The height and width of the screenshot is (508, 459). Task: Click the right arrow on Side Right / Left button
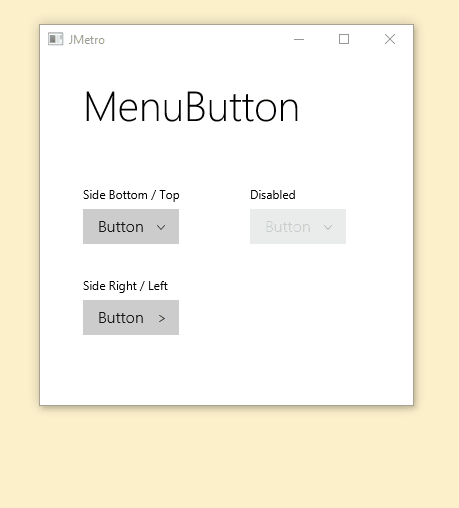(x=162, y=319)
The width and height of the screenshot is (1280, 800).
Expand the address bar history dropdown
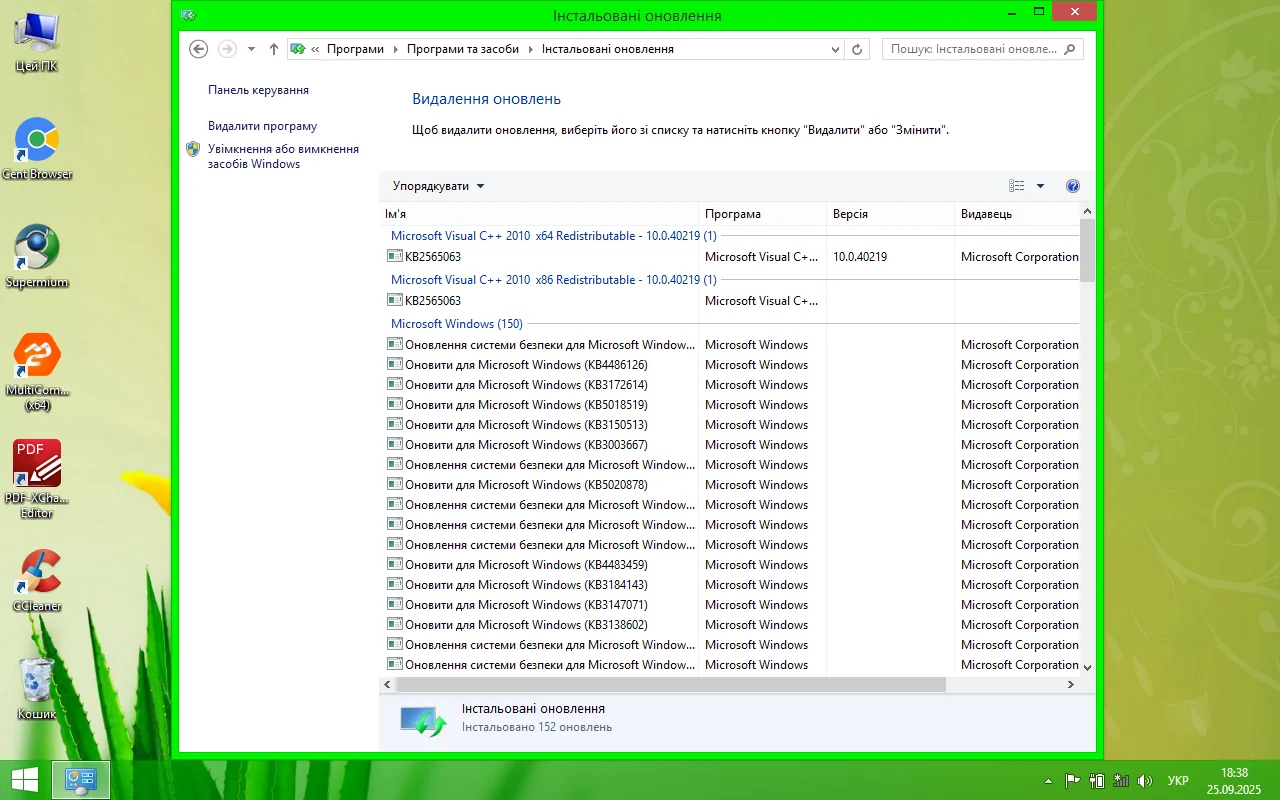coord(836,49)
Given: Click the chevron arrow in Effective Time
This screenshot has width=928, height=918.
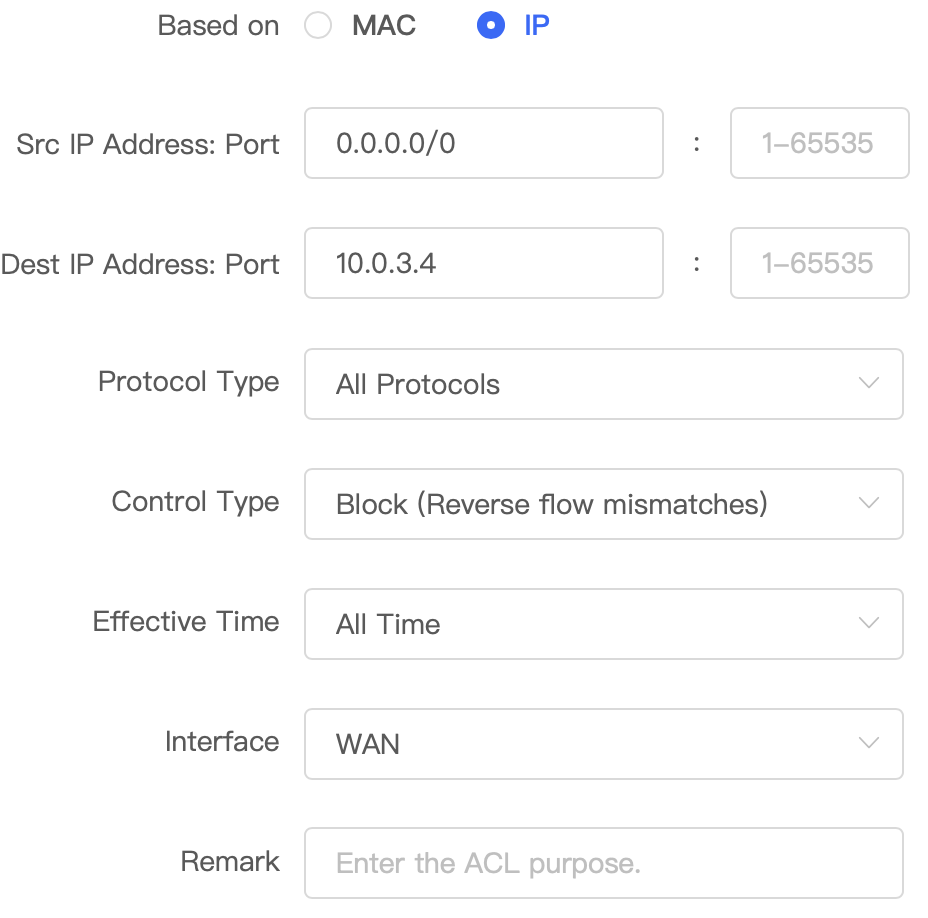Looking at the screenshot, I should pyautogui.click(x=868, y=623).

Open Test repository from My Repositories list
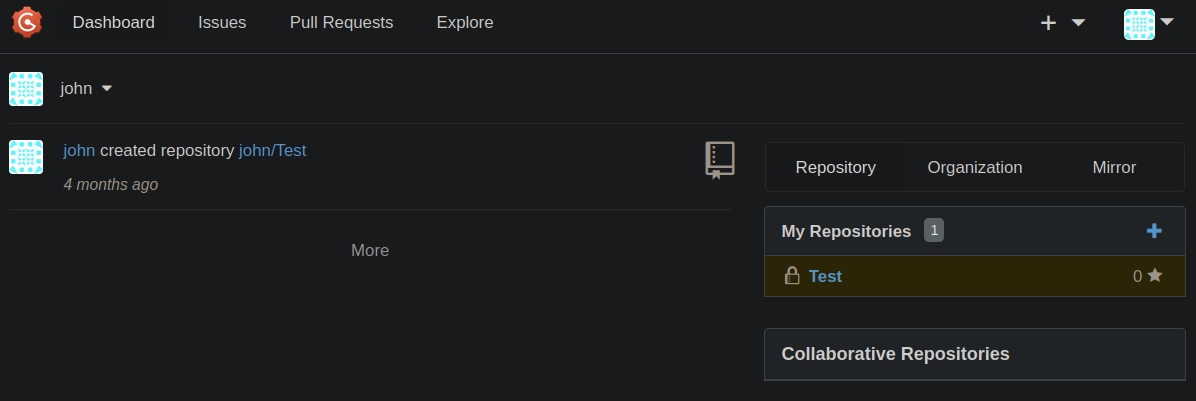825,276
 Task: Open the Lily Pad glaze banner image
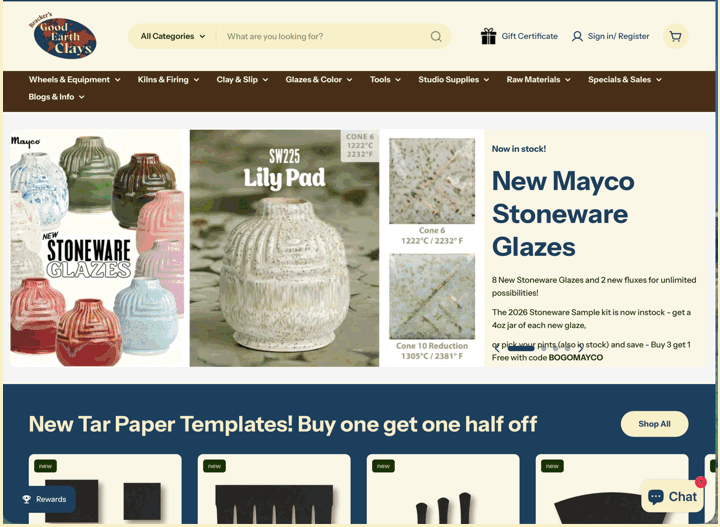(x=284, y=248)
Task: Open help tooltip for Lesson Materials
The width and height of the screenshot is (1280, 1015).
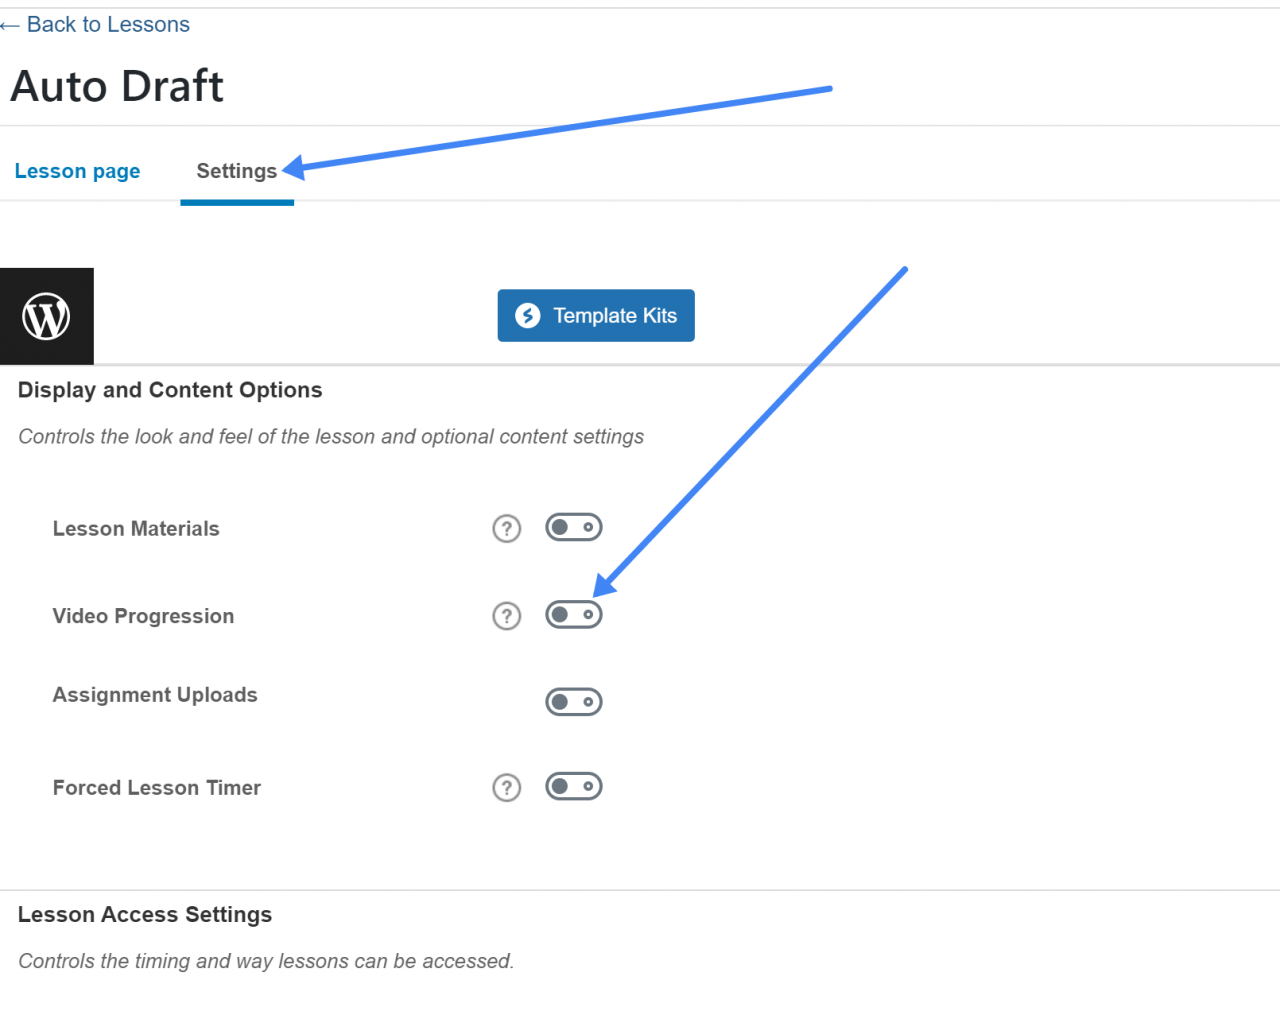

# [Activity]
Only the pictures are to be omitted; the records above must otherwise be reproduced exactly.

# [Output of the exercise]
The height and width of the screenshot is (508, 459). Task: Click the right arrow on Side Right / Left button
(x=162, y=319)
The width and height of the screenshot is (1280, 800).
Expand the address bar history dropdown
coord(836,49)
Given: Click the chevron arrow in Effective Time
This screenshot has width=928, height=918.
Looking at the screenshot, I should pyautogui.click(x=868, y=623).

Open Test repository from My Repositories list
825,276
 Task: Open the Lily Pad glaze banner image
(x=284, y=248)
Task: Open help tooltip for Lesson Materials
The width and height of the screenshot is (1280, 1015).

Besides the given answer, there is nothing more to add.